2002 Women's County Championship
- Administrator(s): England and Wales Cricket Board
- Cricket format: 50 over
- Tournament format(s): League system
- Champions: Yorkshire (5th title)
- Participants: 21
- Most runs: Charlotte Edwards (233)
- Most wickets: Vicky Boorman (14)

= 2002 Women's County Championship =

The 2002 Women's County One-Day Championship was the 6th cricket Women's County Championship season. It took place in July and saw 21 county teams compete in a series of divisions. Yorkshire Women won the County Championship as winners of the top division, achieving their fifth Championship title in six seasons.

== Competition format ==
Teams played matches within a series of divisions, with the winners of the top division being crowned County Champions.
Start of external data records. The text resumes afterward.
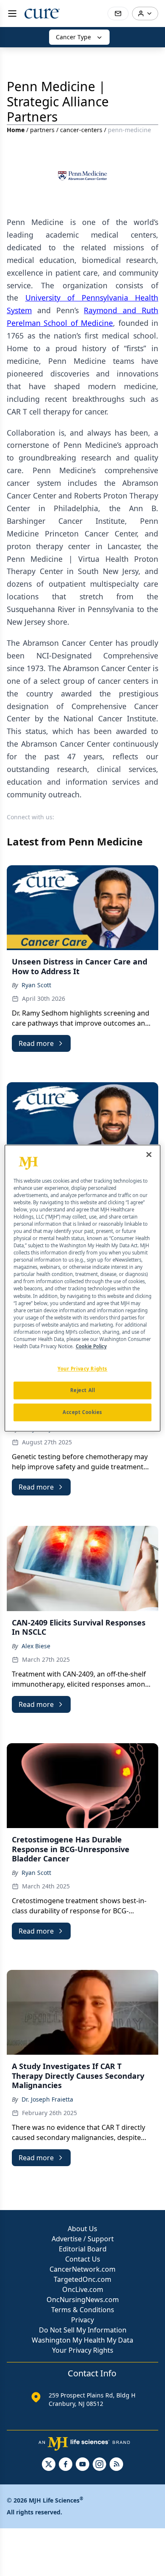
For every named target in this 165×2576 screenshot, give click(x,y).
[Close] (149, 1154)
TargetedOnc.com (82, 2279)
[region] (82, 1288)
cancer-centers (81, 130)
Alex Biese (36, 1646)
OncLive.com (82, 2289)
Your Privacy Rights (82, 2350)
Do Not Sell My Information (82, 2330)
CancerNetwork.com (83, 2269)
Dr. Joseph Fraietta (47, 2099)
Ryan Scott (36, 985)
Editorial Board (83, 2249)
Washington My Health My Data (82, 2340)
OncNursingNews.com (83, 2299)
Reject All (82, 1390)
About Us (82, 2228)
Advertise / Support (83, 2238)
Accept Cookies (82, 1412)
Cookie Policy (91, 1346)
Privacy (82, 2319)
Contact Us (82, 2259)
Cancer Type (73, 37)
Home (16, 130)
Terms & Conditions (82, 2309)
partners (42, 130)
Matches were played using a one-day format with 50 overs per side.

The championship works on a points system with positions within the divisions being based on the total points. Points were awarded as follows:

Win: 12 points.

Tie: 6 points.

Loss: Bonus points.

No Result: 11 points.

Abandoned: 11 points.

Up to five batting and five bowling points per side were also available.

==Teams==
The 2002 Championship consisted of three divisions of six teams apiece, with teams playing each other once. The Emerging Counties competition was also competed in 2002: a tier below the County Championship, consisting of three teams, playing each other once.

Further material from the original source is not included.